Saved data entries
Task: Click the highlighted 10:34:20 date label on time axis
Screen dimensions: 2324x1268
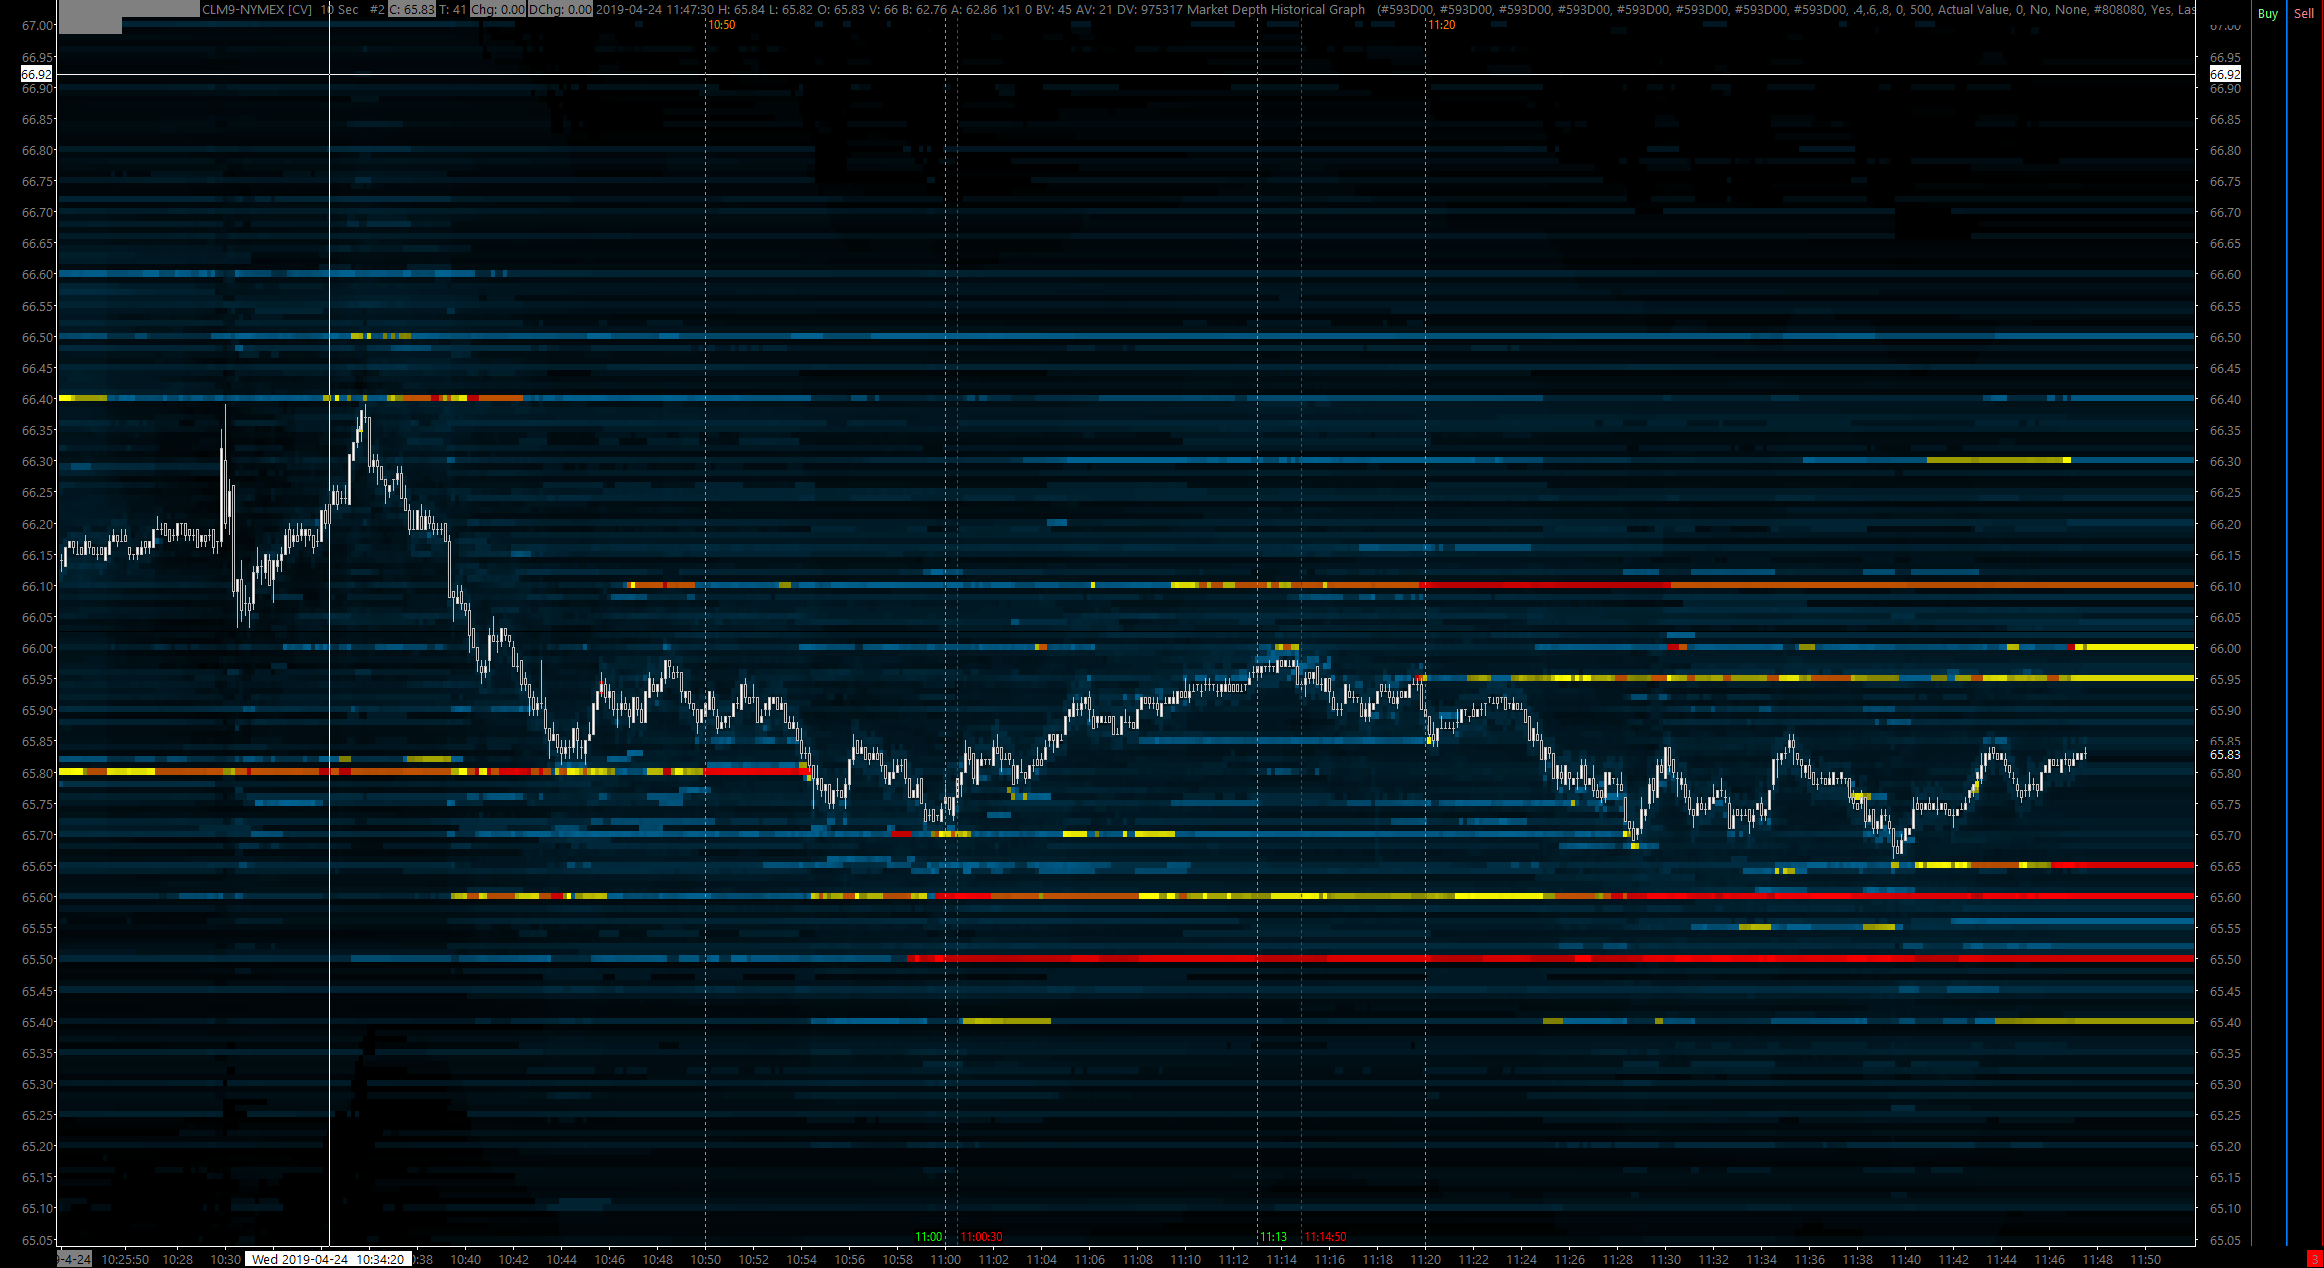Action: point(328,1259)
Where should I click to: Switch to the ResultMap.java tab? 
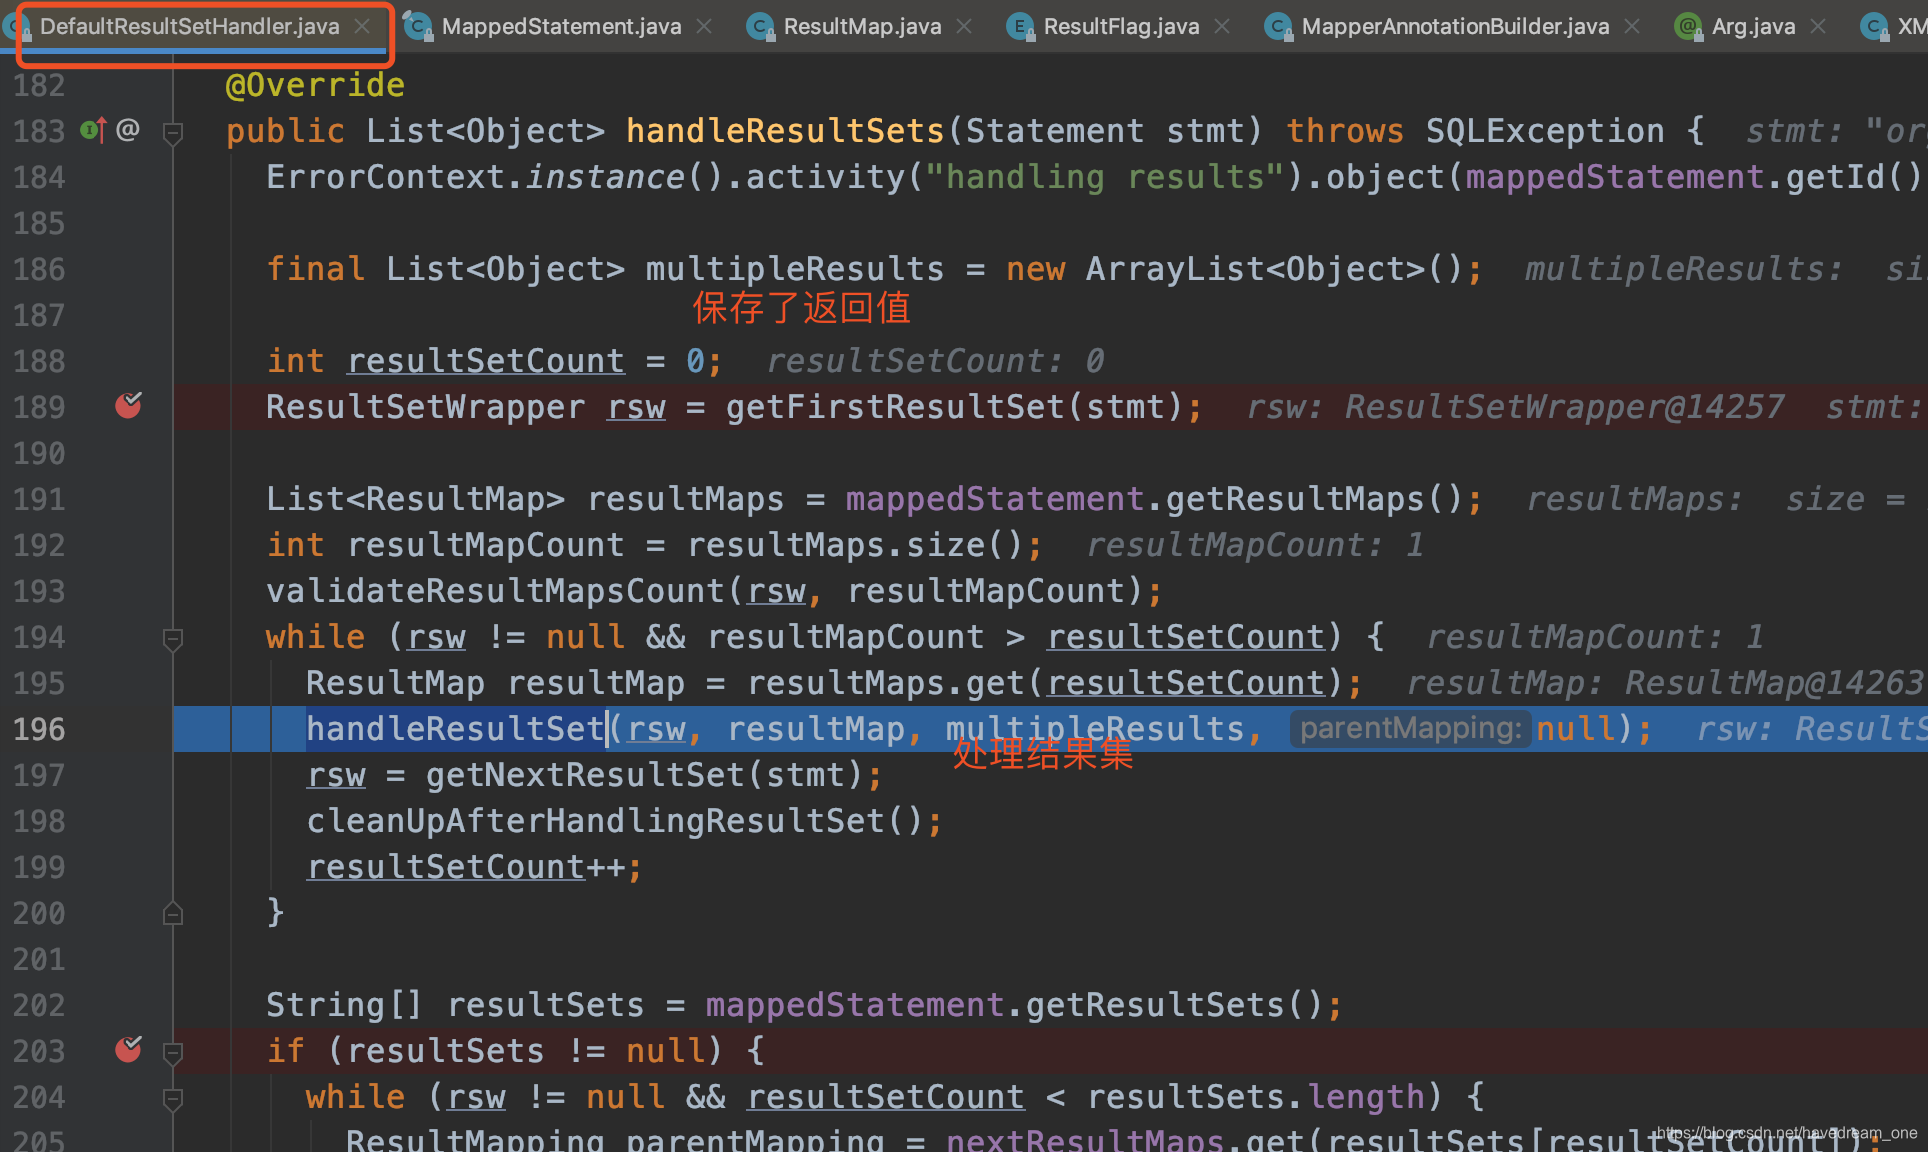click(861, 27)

Action item. Write out the records shown above exactly, but do not include any images.

Written answer.
Task: Click the highlighted 10:34:20 date label on time axis
Screen dimensions: 2324x1268
Action: point(328,1259)
Where should I click to: Switch to the ResultMap.java tab? 
click(861, 27)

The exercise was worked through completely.